All American torture #yeswedothattoo

All American torture #yeswedothattoo

by digby

This piece about the years long torture regime in Chicago --- and the fight for reparations for those who had suffered under it:
The 20-year reign of police torture that was orchestrated by Commander Jon Burge—and implicated former Mayor Richard M. Daley and a myriad of high ranking police and prosecutorial officials—has haunted Chicago for decades. In These Times has covered Burge and the movement to achieve a modicum of justice for his victims very closely over the years (you can read our past coverage here, here, here, here, and here). Finally, on May 6, 2015, in response to a movement that has spanned a generation, the Chicago City Council formally recognized this sordid history by passing historic legislation that provides reparations to the survivors of police torture in Chicago.

The achievement was monumental. And given that [June 26 was] the International Day in Support of Victims of Torture, it seems like an apt time to reflect on the history of this movement—and how it won.
It's a great piece, highly recommended.

But remember. They still torture:
The four men were split up and placed in small, separate rooms that were the size of office cubicles. It was a steamy summer day, and Wright was sweating profusely at Homan; he believes the police either turned the heat on, or turned the air conditioning off, to sweat him out. “When we first got in there it was room-temperature, and before he [a Chicago police officer] left, he was like, ‘It’s gon’ get a little hot in here,’” says Hutcherson, now 29.

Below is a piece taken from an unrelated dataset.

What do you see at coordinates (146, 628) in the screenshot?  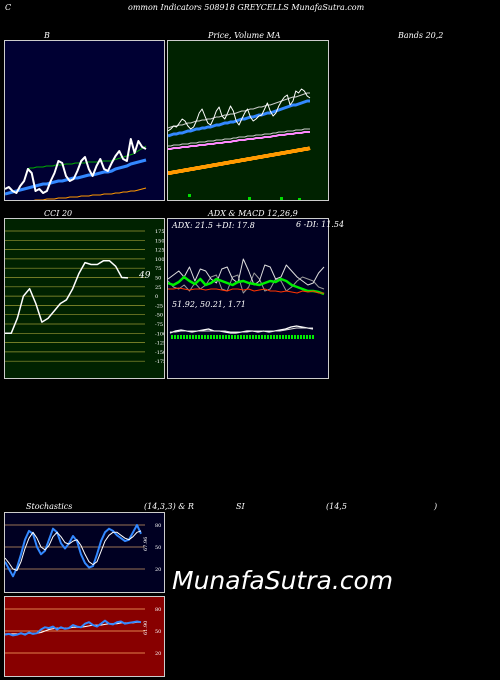 I see `rsi-value: 61.90` at bounding box center [146, 628].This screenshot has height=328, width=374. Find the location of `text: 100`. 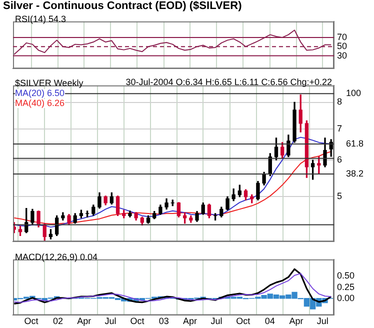

text: 100 is located at coordinates (354, 93).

For six hours, a sweaty Wright sat zip-tied to a bench with no access to a restroom, a telephone or water. “They strapped me — like across, kind of — to a bench, and my hands were strapped on both sides of me,” he says. “I can’t even scratch my face.” When Wright first arrived at Homan, he was left alone for a while in the hot room. Wright asked the police if he could call his mother, but instead, various police officers came “in and out. They were badgering me with questions. ‘Tell me about this murder!’” one officer shouted. Wright provided his interrogator with false information and names, with the hope of making it stop. He told me he was “trying to get out of the situation and give them something they wanted.”

Meanwhile, Hutcherson — also shackled to a bench — was being interrogated in another room. “He [a Chicago police officer] gets up, walking toward me,” Hutcherson alleges. “I already know what’s finna happen. I brace myself, and he hit me a little bit and then take his foot and stepped on my groin.” According to Hutcherson, the officer struck him two or three times in the face before kicking his penis.
[...]
Siska has known about the goings-on at Homan “since about the mid- to late-2000s.” Siska also said that most of those detained at Homan are poor, black and brown people suspected of street crimes. When I asked why reporters haven’t covered the abuses allegedly occurring there, Siska replied with a slight chuckle, “That’s the million dollar question. The problem is a lot of reporters agree with the police perspective.”